Stored items
━━━━━━━━━━━━━━━━━━━━
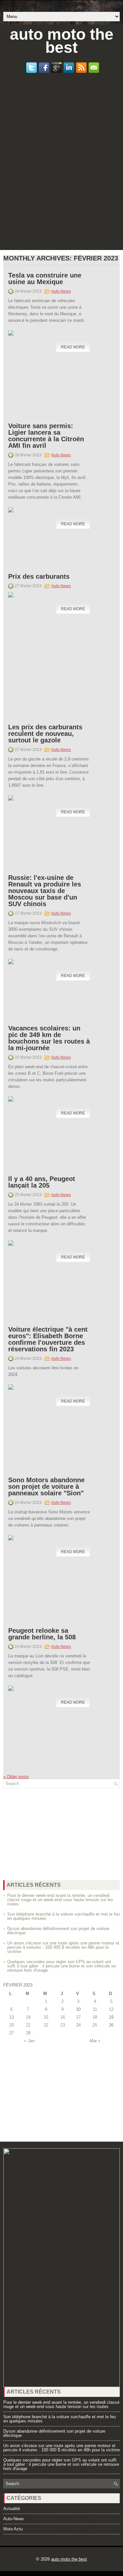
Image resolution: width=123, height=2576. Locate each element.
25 (94, 2025)
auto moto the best (61, 41)
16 (62, 2017)
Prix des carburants (39, 576)
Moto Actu (13, 2528)
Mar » (95, 2040)
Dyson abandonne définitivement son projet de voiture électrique (58, 1930)
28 (28, 2032)
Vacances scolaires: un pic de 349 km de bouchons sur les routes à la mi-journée (49, 1038)
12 (111, 2009)
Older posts (16, 1776)
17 (78, 2017)
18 (94, 2017)
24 (78, 2025)
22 (46, 2025)
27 (11, 2032)
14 (28, 2017)
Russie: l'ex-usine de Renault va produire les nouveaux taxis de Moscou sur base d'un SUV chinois (44, 890)
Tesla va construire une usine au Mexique (44, 278)
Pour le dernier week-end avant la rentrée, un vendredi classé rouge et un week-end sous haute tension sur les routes (60, 1899)
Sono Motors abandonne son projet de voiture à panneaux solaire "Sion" (46, 1486)
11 (95, 2009)
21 (28, 2025)
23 (62, 2025)
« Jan (29, 2040)
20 (11, 2025)
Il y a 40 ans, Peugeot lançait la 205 (41, 1182)
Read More (73, 347)
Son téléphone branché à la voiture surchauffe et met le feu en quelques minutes (63, 1916)
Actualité (11, 2508)
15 (46, 2017)
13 (11, 2017)
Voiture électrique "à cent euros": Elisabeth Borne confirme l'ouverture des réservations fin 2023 (48, 1339)
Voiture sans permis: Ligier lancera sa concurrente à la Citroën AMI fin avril (46, 435)
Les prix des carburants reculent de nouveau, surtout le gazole (45, 733)
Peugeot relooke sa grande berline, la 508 (42, 1634)
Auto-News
━━━━━━━━━━━━━━━━━━━━
## WORK REQUEST
Give back every record above word for word; the pictures have no place in it.

## OUTPUT FOR THIS EXERCISE
Image resolution: width=123, height=2576. Locate each element.
25 (94, 2025)
auto moto the best (61, 41)
16 (62, 2017)
Prix des carburants (39, 576)
Moto Actu (13, 2528)
Mar » (95, 2040)
Dyson abandonne définitivement son projet de voiture électrique (58, 1930)
28 (28, 2032)
Vacances scolaires: un pic de 349 km de bouchons sur les routes à la mi-journée (49, 1038)
12 (111, 2009)
Older posts (16, 1776)
17 (78, 2017)
18 (94, 2017)
24 (78, 2025)
22 (46, 2025)
27 (11, 2032)
14 (28, 2017)
Russie: l'ex-usine de Renault va produire les nouveaux taxis de Moscou sur base d'un SUV chinois (44, 890)
Tesla va construire une usine au Mexique (44, 278)
Pour le dernier week-end avant la rentrée, un vendredi classé rouge et un week-end sous haute tension sur les routes (60, 1899)
Sono Motors abandonne son projet de voiture à panneaux solaire "Sion" (46, 1486)
11 (95, 2009)
21 (28, 2025)
23 (62, 2025)
« Jan (29, 2040)
20 (11, 2025)
Il y a 40 ans, Peugeot lançait la 205 (41, 1182)
Read More (73, 347)
Son téléphone branché à la voiture surchauffe et met le feu en quelques minutes (63, 1916)
Actualité (11, 2508)
15 (46, 2017)
13 (11, 2017)
Voiture électrique "à cent euros": Elisabeth Borne confirme l'ouverture des réservations fin 2023 (48, 1339)
Voiture sans permis: Ligier lancera sa concurrente à la Citroën AMI fin avril (46, 435)
Les prix des carburants reculent de nouveau, surtout le gazole (45, 733)
Peugeot relooke sa grande berline, la 508 (42, 1634)
Auto-News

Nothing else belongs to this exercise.